Solar cars are powering their way to Topeka

? They look like something built by the widget manufacturing company and produce about enough power from the sun’s rays to run a hair dryer.

Still, that power pushes these cars down the road at highway speeds on free fuel.

“They” are the vehicles entered in the biennial North American Solar Challenge. Twenty college teams made it to the starting line in Texas on Sunday with the goal of completing the longest solar-powered race, or “rayce” as organizers call it.

Monday, drivers piloted their rolling experiments from Weatherford, Texas, to Broken Arrow High School before heading north to Topeka. The staggered arrival of cars Monday afternoon and evening marked another checkpoint in a 10-day, 2,500-mile race from Austin, Texas, to Alberta, Canada.

“It’s going quite well,” said Chris Powers, spokesman for the U.S. Department of Energy, the race’s main sponsor. “It was cloudy this morning, but the lead cars had plenty of time to charge yesterday.”

The three race leaders pulled off U.S. Highway 75 and into the high school parking lot in the mid-afternoon. The teams from the universities of Michigan, Minnesota and Missouri-Rolla led the pack when they pulled into the crowded high school parking lot.

The remaining 15 cars – two teams dropped out during the race Sunday – started a little slower under the clouds but were picking up speed by midday, Powers said.

The Iowa State University solar car, left, drives at highway speed on U.S. Highway 82, Monday in Whitesboro, Okla., during the second day of the North American Solar Challenge. The Austin-to-Calgary race is the longest solar car race in the world.

No Oklahoma teams are entered in the race but competitors come from throughout the area. Along with the group from Rolla, there are teams from the University of Missouri-Columbia, Kansas State University and the University of Texas.

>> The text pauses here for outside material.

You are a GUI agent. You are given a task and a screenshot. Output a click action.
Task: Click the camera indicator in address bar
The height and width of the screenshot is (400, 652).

After about 30 minutes in Broken Arrow, where the teams met with the public, checked out the vehicles and changed drivers, the cars continued rolling, bound for the next checkpoint in Topeka. Stragglers among the more than two dozen teams will continuing rolling through Broken Arrow on Tuesday.

As the exact times indicate, this, the longest solar car race ever, is still more an endeavor for engineers and engineering solutions than a practical transportation.

Even in a summer of $2-a-gallon gasoline, a car with minimal padding, no cargo space, capacity of one and no air conditioning is more of a mobile experiment than a practical alternative. Organizers make it clear that the race should increase understanding of solar energy technology, provide an educational opportunity and allow for a demonstration of students’ abilities.

“No time soon, if ever, will we hop into a solar car,” Powers said. “As close as we may come to that is charging an electric car from solar panels on the roof of a home. That’s something we can do now.”